First off, I updated both cameras to the current release builds 5.1.51 and black shaded both of them after cameras had reached operating temp at adaptive at 65c.

IMG_4748the weather was a bit unsettled (as it always seems to be when I seem to have time to do these tests) so I decided to put on a 35mm Red Pro prime on the Epic MX and a 50mm RPP on the Dragon and move the cameras a bit to mimic same frame size of midground so I could roll both at the same time so exposure would be identical.  I set them for the same stop, which if I recall was something like f 8 1/3.  according to the false color overlay the Dragon had more info in the highlights before clipping.  In fact a small patch of white sky which clipped on the MX was apparently not clipping in the Dragon. I shot myself in my garage workspace that has diffused top light and a nice window for testing overexposure.  If I shoot in the afternoon there is a piece of an apartment building across the street that gets hit with sun, providing an excellent detail/ overexposure test element.  People have complained in the past about RED’s rendition of skin tones.  I think this is wildly overblown.  I have never had an issue with it, at least under daylight color temps, which is how I shoot the majority of my stuff.  The Dragon is supposed to be much better.  I did not notice much of a difference, nor did I see any problems with the old one.  One note is that with the new chip comes some new settings in REDCine, the app that lets you “develop” the Raw footage from the camera.  before Dragon there was “Redcolor 3” for color rendition, and “REDgamma 3” for gamma.  With Dragon there now is “Dragon Color” and “REDgamma 4.”  while I think you should use Dragoncolor for rendition off a dragon chip, don’t be fooled into thinking REDgamma 4 is automatically better.  It tends to be a bit crunchier than REDgamma 3 which under normal circumstances helps make a punchier image, but when testing over under exposure range, may fool you into thinking the Dragon chip has even less range than the Regular Epic.  Of course, professional graders probably would just use REDlogfilm (which is flat and holds onto the most range) and make their own curve based on the scene. but in this case I wanted to do a relatively unbiased side by side test.

screenshot from REDcine.

screenshot from REDcine.

Below are some interesting screen grabs:


Side by Side Dragoncolor Vs REDcolor3

Side by Side Dragoncolor Vs REDcolor3

Dragon on the right, Epic-MX on left. Dragon set to Dragoncolor Epic MX set to REDcolor3  More detail in Dragon, and slightly less red tint to the skin.

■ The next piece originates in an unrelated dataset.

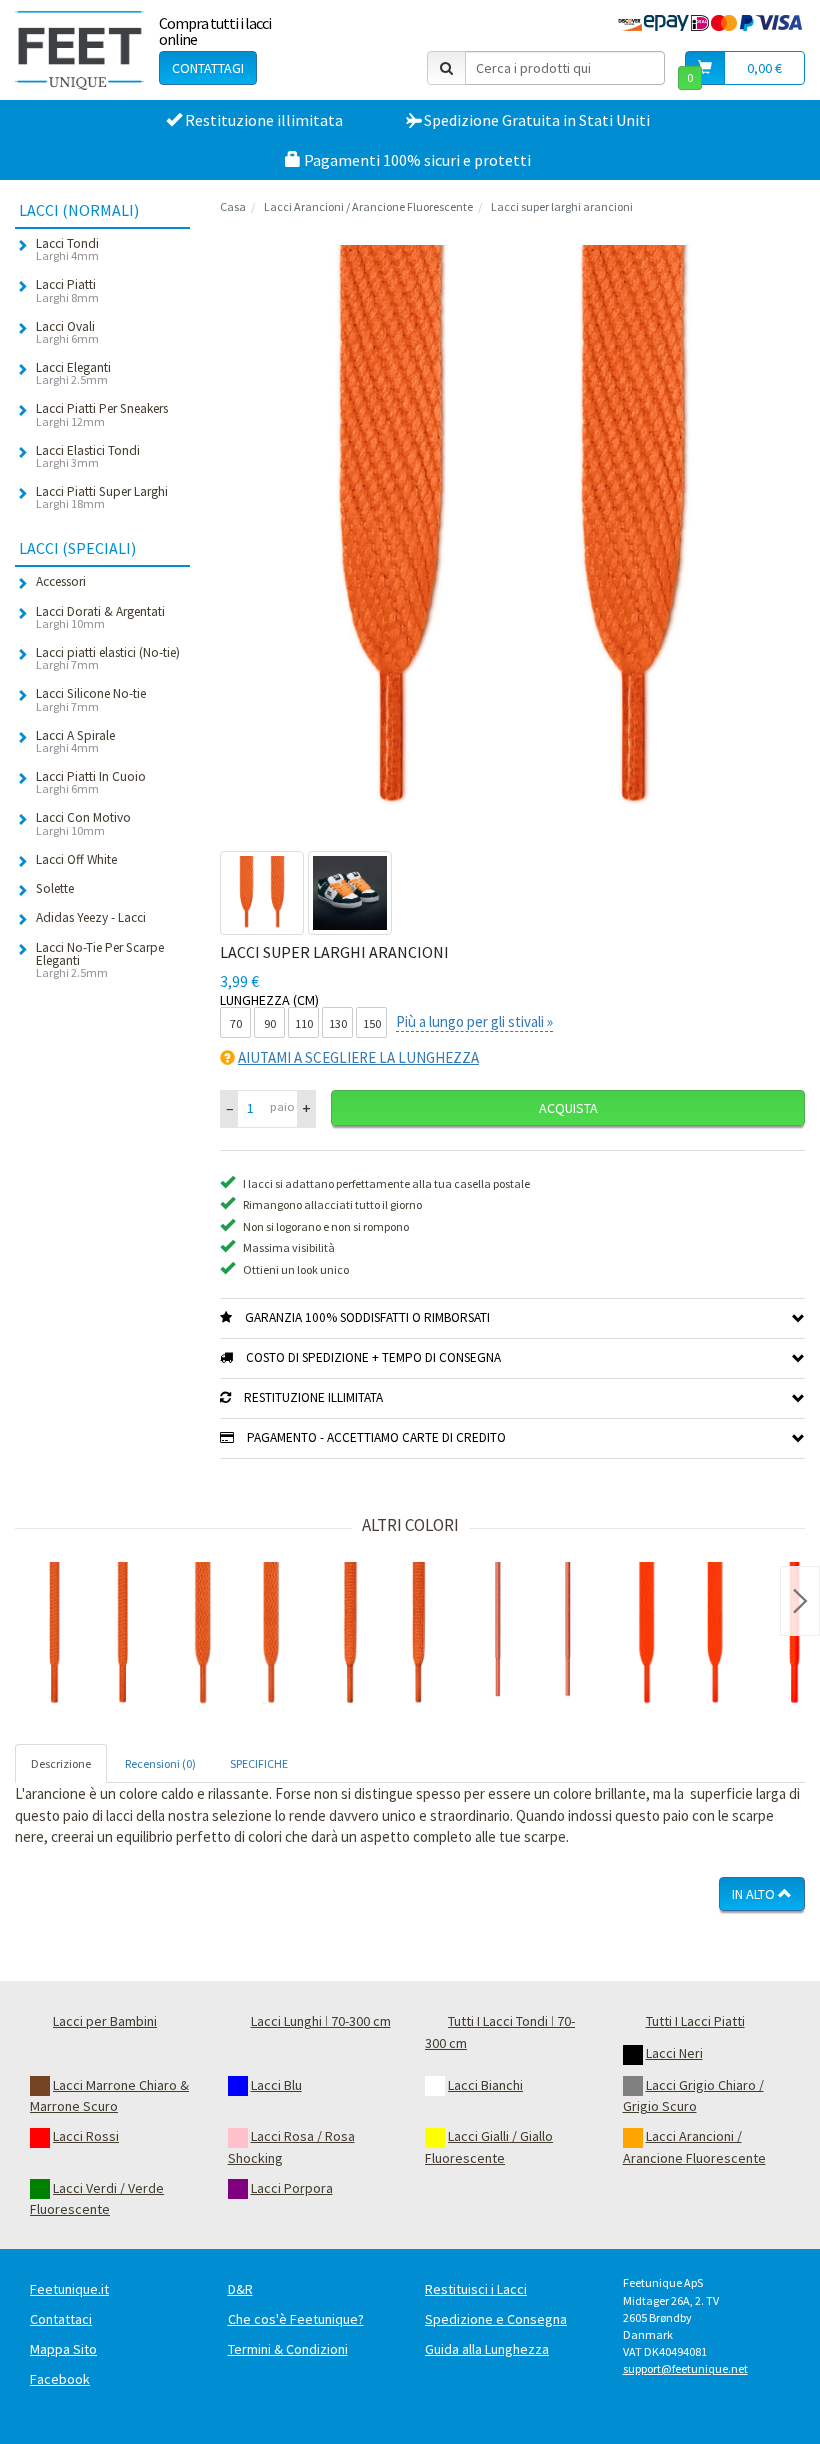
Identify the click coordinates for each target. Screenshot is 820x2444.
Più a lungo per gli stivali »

Now here is a detail of the highlights: Dragon on the right, Epic on the left.  Both set to REDgamma3. slightly more highlight detail on the Dragon chip as expected.

RG3 Dragon vs MX
Don’t be fooled into using REDgamma 4 just because it is better.DRAGON RG4 VS EPIC RG3 Here is the same footage

but Dragon chip is rendered at REDgamma4.  It is very hard to tell which chip has the advantage in this scenario.brick looks about the same, maybe slight advantage Dragon, but leaves look hotter on the Dragon.

Now here is the same thing in REDlogfilm. You will see the Epic MX chip clips magenta showing the white is clipping.  Not so in the Dragon. as you might expect.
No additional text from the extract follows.